Les données collectées peuvent être utilisées pour localiser les systèmes agricoles particulièrement exposés aux risques de catastrophes naturelles et pour identifier les différentes manières de contrer ces risques, par exemple, en délimitant les terrains en question, en construisant des murs de soutènement, ou encore en plantant de la végétation protectrice.

Capable de parcourir jusqu' à 600 hectares par jour, les drones devraient accélérer le processus d'analyse des risques de manière significative, selon Christopher Morales, Directeur des opérations sur le terrain pour le Département de l'agriculture des Philippines.

«C'est une méthode efficace, cela nous fait gagner du temps et nous utiliserons une source fiable de données qui nous permettra de planifier et d'organiser des opérations d'intervention et de réponse appropriées pour nos agriculteurs en cas de catastrophe et de désastre,» a-t-il indiqué.

«De plus, les images produites par les vols de drones peuvent nous révéler les endroits où les projets d'infrastructure agricole et les installations, telles que les systèmes d'irrigation et les aires de stockages, pourraient être mis en place afin de servir au mieux les agriculteurs locaux. La technologie pourrait également favoriser l'évaluation des zones côtières et forestières,» a déclaré José Luiz Fernandez, Représentant de la FAO aux Philippines.

Un nouvel outil pour les pays exposés aux risques de catastrophes naturelles

Les Philippines font partie des pays les plus exposés aux risques de tempêtes tropicales et autres catastrophes.

Ces dix dernières années, des séismes, des typhons et des inondations ont causé la mort de milliers de personnes, anéantissant complètement les infrastructures et l'économie de l'archipel.

De telles catastrophes ont d'importantes répercussions sur les fermes et les systèmes alimentaires, privant les populations de nourriture et compromettant la capacité de production agricole pendant des années.

Environ 20 typhons violents frappent chaque année la zone de responsabilité des Philippines. En 2013, le Typhon Haiyan a détruit à lui seul 600 000 hectares de terres cultivables et causé plus de 700 millions de dollars de dégâts dans le secteur agricole.

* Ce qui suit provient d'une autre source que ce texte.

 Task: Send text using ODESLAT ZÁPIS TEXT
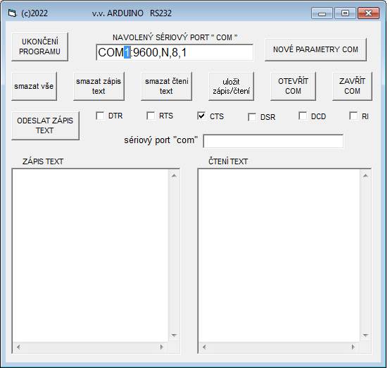(45, 125)
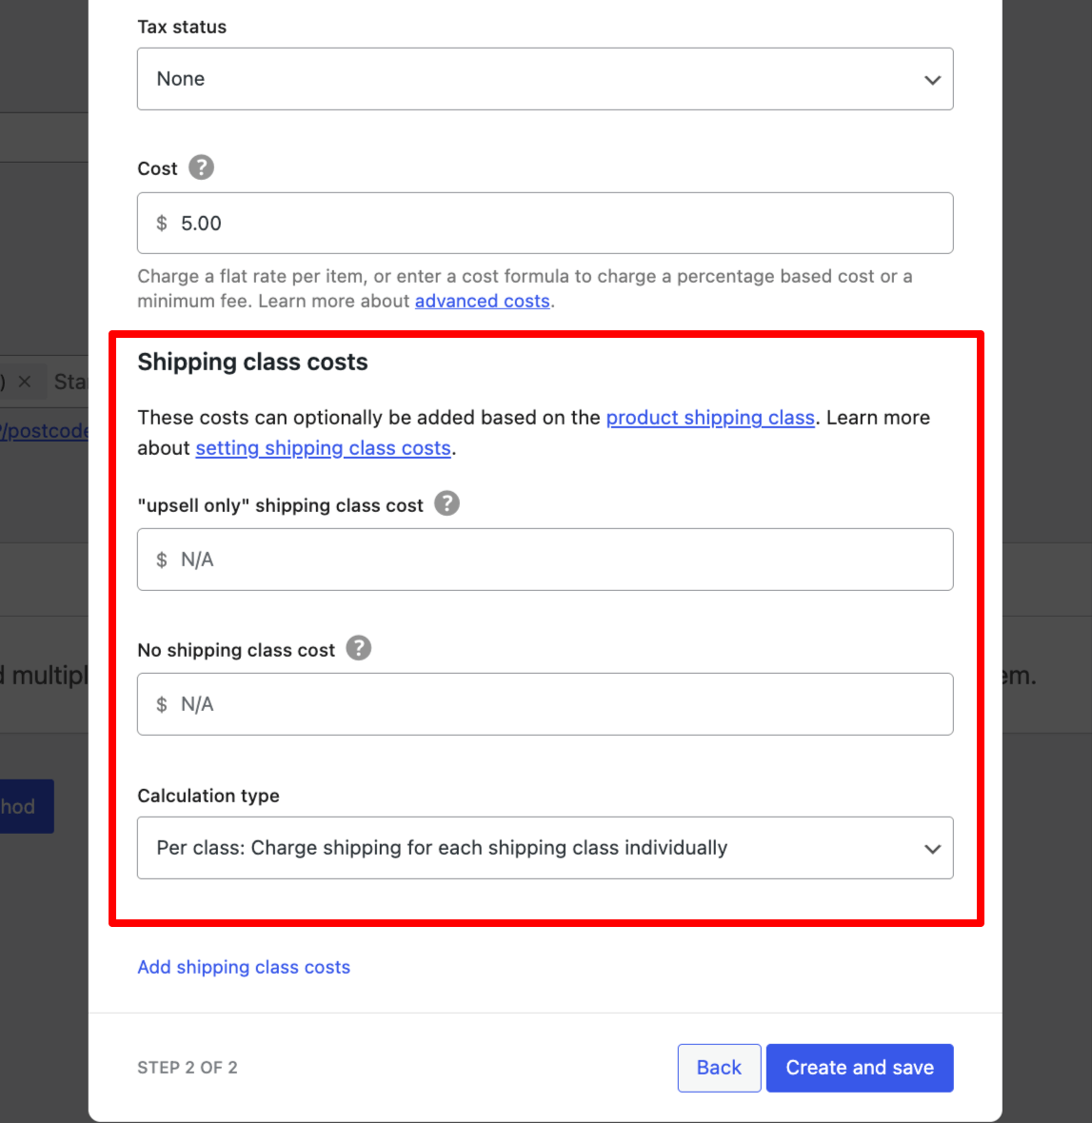Click the Shipping class costs heading
This screenshot has width=1092, height=1123.
(x=252, y=363)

En outre, le pays est également très vulnérable à d'autres aléas naturels tels que la sécheresse, les inondations ou encore les éruptions volcaniques.

La vulnérabilité du secteur agricole aux aléas naturels est également perceptible ailleurs dans le monde.

Le secteur agricole concentre près d'un quart des dégâts causés par les catastrophes naturelles dans les pays en développement telles que la sécheresse, les inondations, les tempêtes ou les tsunamis, selon les études de la FAO.

Se préparer face à de tels évènements et prendre des mesures visant à réduire les risques pour les agriculteurs et les systèmes agricoles peut considérablement contenir les dégâts et éviter de devoir reconstruire entièrement le secteur agricole à la suite d'une catastrophe.